• [Work request] Transcribe exactly the first line of the listing below and each line that follows it, ending with the line that contains "Task: Select Graphics/Displays in the sidebar", and omit the remainder.

• [Study material]
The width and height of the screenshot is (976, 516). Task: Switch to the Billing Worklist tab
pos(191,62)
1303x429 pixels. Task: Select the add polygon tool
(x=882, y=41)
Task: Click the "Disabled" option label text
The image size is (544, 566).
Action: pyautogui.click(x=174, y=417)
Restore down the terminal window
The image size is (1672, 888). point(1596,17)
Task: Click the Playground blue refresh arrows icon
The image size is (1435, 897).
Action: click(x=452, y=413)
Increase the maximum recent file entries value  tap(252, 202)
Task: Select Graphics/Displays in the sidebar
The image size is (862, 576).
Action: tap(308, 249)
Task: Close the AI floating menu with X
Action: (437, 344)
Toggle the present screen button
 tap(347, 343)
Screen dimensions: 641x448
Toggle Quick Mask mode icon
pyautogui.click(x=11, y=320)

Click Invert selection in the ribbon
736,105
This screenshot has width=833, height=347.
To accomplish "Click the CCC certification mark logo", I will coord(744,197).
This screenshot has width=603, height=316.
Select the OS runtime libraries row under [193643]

• [Solution for this exercise]
The width and height of the screenshot is (976, 516). Task: Switch to the Billing Worklist tab
pos(191,62)
1303x429 pixels. Task: Select the add polygon tool
(x=882, y=41)
Task: Click the "Disabled" option label text
The image size is (544, 566).
Action: pyautogui.click(x=174, y=417)
Restore down the terminal window
The image size is (1672, 888). point(1596,17)
Task: Click the Playground blue refresh arrows icon
The image size is (1435, 897).
Action: click(x=452, y=413)
Increase the maximum recent file entries value  tap(252, 202)
Task: Select Graphics/Displays in the sidebar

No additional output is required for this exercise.